The struggle on my face must have been evident as the human looked on with concern. My wings relaxed on the chains, my body betraying me in service to the other presence rising in me.

“Why draw me out?” my inner voice cried out. “Why talk to me only to leave me here in Kejetan’s servitude?”

“I pulled the
real
you forward, so I could tell you that I’m sorry.”

“I will find a way to overcome this presence,” I said, struggling against its domination. “While I must obey it, my true self has always remained, bowing to it only when it is forced to do so, but I’ve been fighting it, tricking it. And if I can trick it, I can beat it.”

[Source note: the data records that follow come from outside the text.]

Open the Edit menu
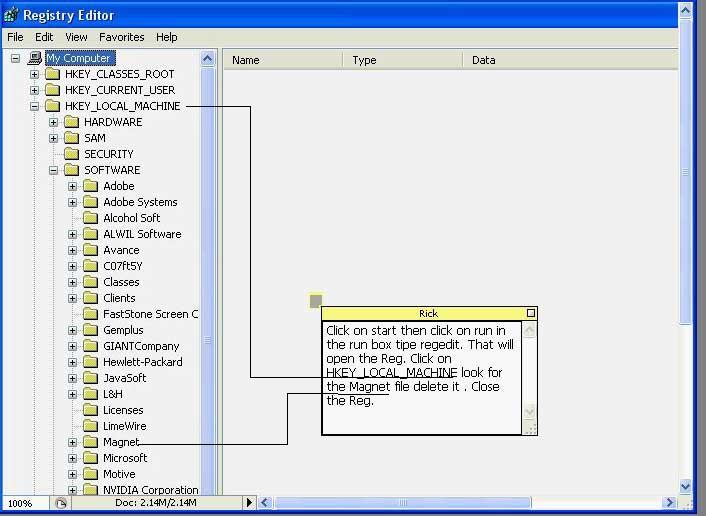This screenshot has height=516, width=706. [45, 37]
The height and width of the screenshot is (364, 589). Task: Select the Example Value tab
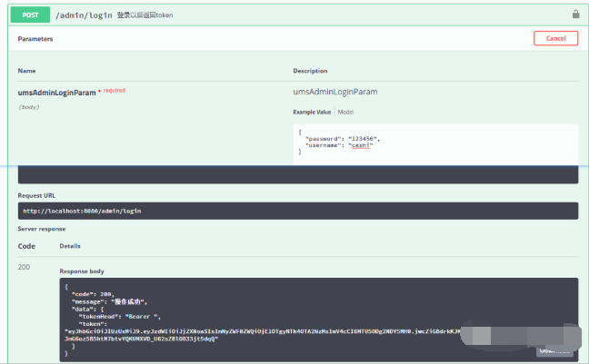click(x=313, y=112)
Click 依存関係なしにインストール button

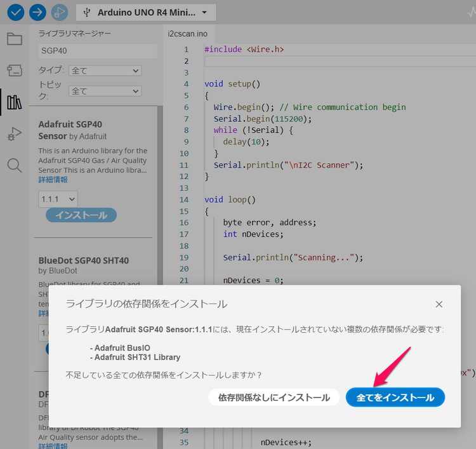point(274,398)
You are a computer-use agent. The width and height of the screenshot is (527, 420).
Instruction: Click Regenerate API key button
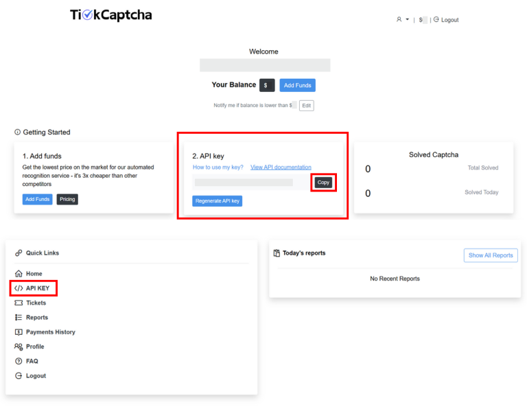217,201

“There it is!” Caleb said, a dark smile taking over his face. “
Exactly
what I thought might be going on.”

“What do you mean?”

“You see, I know that when your master has me assign tasks to you, I need to be
very
specific. I’ve been very lax about that to this point, running up the meter for the sake of my wallet, but things seem to be getting a bit crazy in my life as of late. And if I want to stay safe and living, I need to give Kejetan what he desires, what he really wants: results. I’m really in a bind here.”

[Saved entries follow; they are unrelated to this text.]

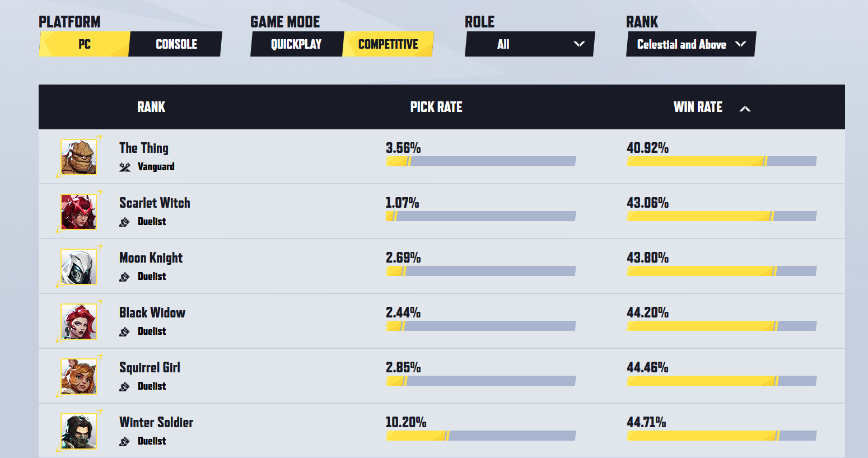Toggle Win Rate sort arrow

[x=745, y=109]
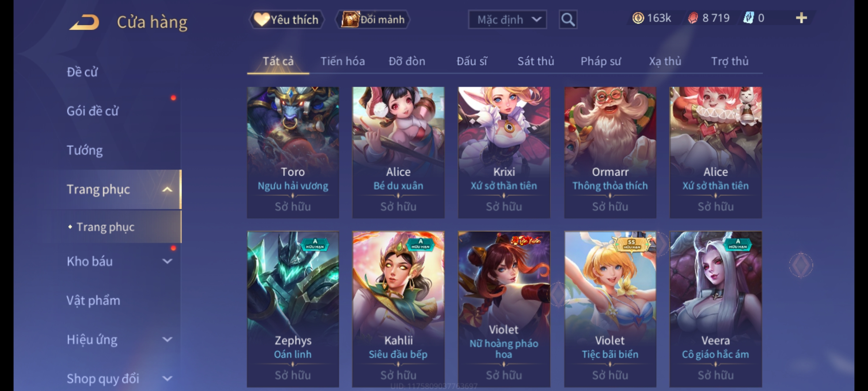868x391 pixels.
Task: Expand the Kho báu sidebar section
Action: tap(167, 261)
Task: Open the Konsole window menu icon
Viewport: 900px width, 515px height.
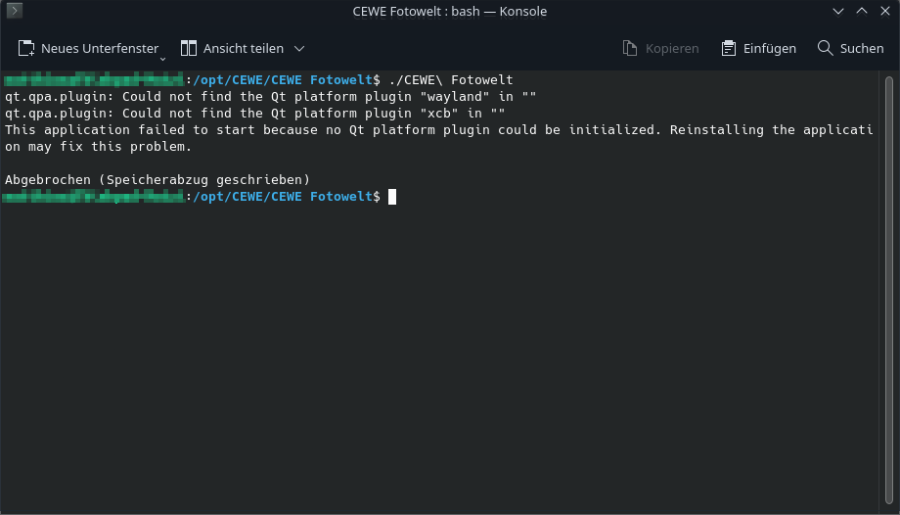Action: (x=14, y=12)
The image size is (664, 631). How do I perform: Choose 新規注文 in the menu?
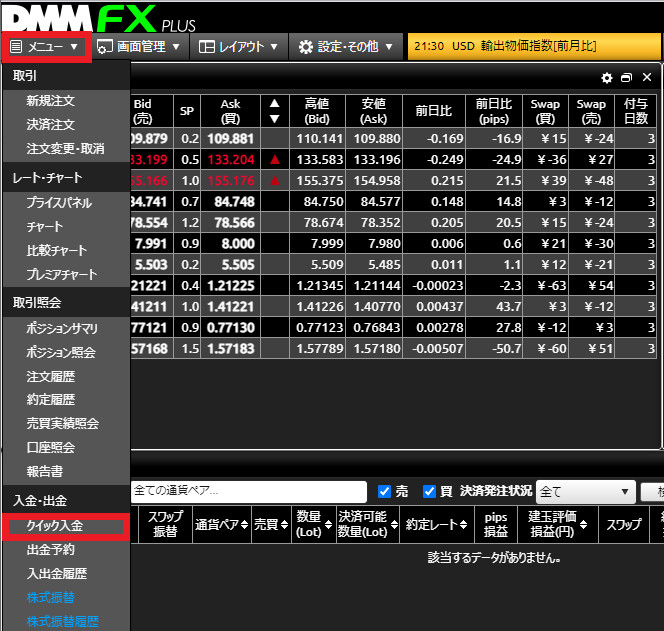(x=51, y=101)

“No,” I said, fearing whatever this human had to say next, fearing what specific task he meant to set upon me. “I beg of you . . . speak with care of what you will ask of me.”

“Oh, I’ll be careful,” he said with a smile. “In fact, I’ll name the exact time and place you can pry Alexander Belarus’s master tome from the cold, dead hands of your biggest fan, Alexandra.”

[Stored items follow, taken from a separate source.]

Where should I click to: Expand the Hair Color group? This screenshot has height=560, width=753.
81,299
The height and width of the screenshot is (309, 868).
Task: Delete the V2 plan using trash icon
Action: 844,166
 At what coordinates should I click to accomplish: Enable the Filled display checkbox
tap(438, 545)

My inner voice was nearly shut down now, but at Caleb’s words my rising anger forced it back to the surface. “If you harm her, I will find you and take your life,” I said. “You have my word on that, human.”

“I’m not going to kill her,” he said, turning to pull several more vials from his coat. “I’ll leave that up to the professionals. I’ll leave that up to you. Kejetan’s order.”

My mouth opened to roar, but nothing came out. Once more, I was no longer the force in control of my actions. My true voice fell silent. The only hint of my anguish now lay in the screaming voice that dwelled deep in the center of me, crushed as it was, like a bug under the heel of a boot, by the dominant voice.

“As . . . you . . . wish,” I said against my will, and waited to learn the time and place where I would kill Alexandra.

Fifteen

Alexandra

“Y
ou want to tell me why you have me counting all the time?” I asked Caleb, sitting across the table from me.

Caleb leaned back in his chair, looking around the bar he had brought me to, Eccentric Circles. I hadn’t ever been there before, but it seemed popular enough that the place was crowded and loud. “Are you doing it now?”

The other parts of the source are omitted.